Tâtonnements de la diplomatie française

Le livre de Jérôme Bonnefont Diplomate pourquoi faire ? vient tracer les grands traits de la diplomatie française telle que vécue par l’auteur. Il reprend la qualité d’un certains nombres de ministres et ambassadeurs français qui ont laissé des empreintes indélébiles au service de leur pays ainsi qu’une littérature abondante sur leurs expériences. Ils les donnent en exemple à la jeune génération des diplomates français à la recherche de repères.

En retraçant la grandeur d’une époque évanescente et presque révolue, on devine l’amertume de l’auteur face à l’incapacité des gouvernants français actuels à gérer l’action extérieure du pays comme fut jadis. Le président français Macron, plus technocrate que politique, est peu porté sur la diplomatie qu’il a confiée, durant son premier mandat, à Jean-Yves Le Drian principalement pour dynamiser les ventes de l’industrie d’armement.
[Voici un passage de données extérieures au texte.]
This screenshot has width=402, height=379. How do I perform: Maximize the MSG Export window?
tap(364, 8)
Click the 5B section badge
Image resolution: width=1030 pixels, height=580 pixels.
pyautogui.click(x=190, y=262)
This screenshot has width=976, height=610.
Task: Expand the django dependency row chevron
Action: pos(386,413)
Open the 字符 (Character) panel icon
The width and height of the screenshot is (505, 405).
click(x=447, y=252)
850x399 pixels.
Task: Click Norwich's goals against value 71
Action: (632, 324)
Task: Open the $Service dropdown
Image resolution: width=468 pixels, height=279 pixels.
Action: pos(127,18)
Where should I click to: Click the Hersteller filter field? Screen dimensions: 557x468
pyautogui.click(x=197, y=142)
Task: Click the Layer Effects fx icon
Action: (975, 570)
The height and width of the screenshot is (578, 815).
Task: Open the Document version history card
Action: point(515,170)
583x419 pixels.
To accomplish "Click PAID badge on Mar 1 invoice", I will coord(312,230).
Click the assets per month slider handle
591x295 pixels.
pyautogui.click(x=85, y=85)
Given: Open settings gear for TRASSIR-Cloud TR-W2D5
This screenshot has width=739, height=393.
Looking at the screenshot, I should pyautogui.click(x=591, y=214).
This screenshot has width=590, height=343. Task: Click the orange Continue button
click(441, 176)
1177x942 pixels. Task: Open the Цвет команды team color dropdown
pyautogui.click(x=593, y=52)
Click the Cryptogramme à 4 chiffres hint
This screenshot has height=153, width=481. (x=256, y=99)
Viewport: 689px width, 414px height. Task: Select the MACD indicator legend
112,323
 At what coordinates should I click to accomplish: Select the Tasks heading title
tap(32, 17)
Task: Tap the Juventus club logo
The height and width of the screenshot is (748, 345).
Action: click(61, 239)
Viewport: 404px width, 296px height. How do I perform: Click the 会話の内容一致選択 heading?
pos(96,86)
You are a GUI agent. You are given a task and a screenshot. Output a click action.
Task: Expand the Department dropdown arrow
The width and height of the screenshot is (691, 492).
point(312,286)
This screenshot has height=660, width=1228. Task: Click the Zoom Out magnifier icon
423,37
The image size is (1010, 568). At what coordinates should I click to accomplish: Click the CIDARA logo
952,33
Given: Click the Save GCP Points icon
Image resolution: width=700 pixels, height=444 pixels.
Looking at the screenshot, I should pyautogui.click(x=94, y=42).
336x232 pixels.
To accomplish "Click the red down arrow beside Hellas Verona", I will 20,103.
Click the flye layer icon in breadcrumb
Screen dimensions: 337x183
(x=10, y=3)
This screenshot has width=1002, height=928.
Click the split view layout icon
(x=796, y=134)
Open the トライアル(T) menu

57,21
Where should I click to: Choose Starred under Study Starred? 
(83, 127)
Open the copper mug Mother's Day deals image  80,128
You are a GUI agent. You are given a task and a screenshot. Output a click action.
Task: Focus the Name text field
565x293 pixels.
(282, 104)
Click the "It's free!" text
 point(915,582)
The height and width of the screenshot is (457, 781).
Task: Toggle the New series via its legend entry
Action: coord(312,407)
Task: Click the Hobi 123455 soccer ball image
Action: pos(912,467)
Le récent décret d’avril dernier supprimant le corps historique des diplomates et sa refonte totale a été mal accueilli par une majorité de diplomates français. Ce service patiemment bâti durant des siècles constitue l’un des réseaux les plus denses du monde. Une telle réforme ne pouvait que démobiliser ce corps de métier et déstabiliser son action extérieure. Michel Barnier, ancien ministre des Affaires étrangères, a critiqué cette réforme en déclarant qu’une diplomatie efficace et influente exige des diplomates professionnels.

On comprend aisément les tâtonnements actuels de la diplomatie française sur plusieurs dossiers. Sa voix est de moins en moins audible en Europe, face aux Russes, et au Moyen-Orient. En Afrique, et principalement au Sahel où des populations réclament le départ des troupes françaises, sa voix porte de moins en moins. Dans ce monde en transformation, l’adaptation aux nouveaux enjeux géopolitiques paraît inévitable.

En diplomatie, chaque pays a sa propre signature, son style et sa marque pour se rendre plus attrayant et créer chez l’autre un sentiment de confort, de curiosité et d’attrait. Ce sont ces avantages là que la diplomatie française commence à dilapider, à notre grand regret.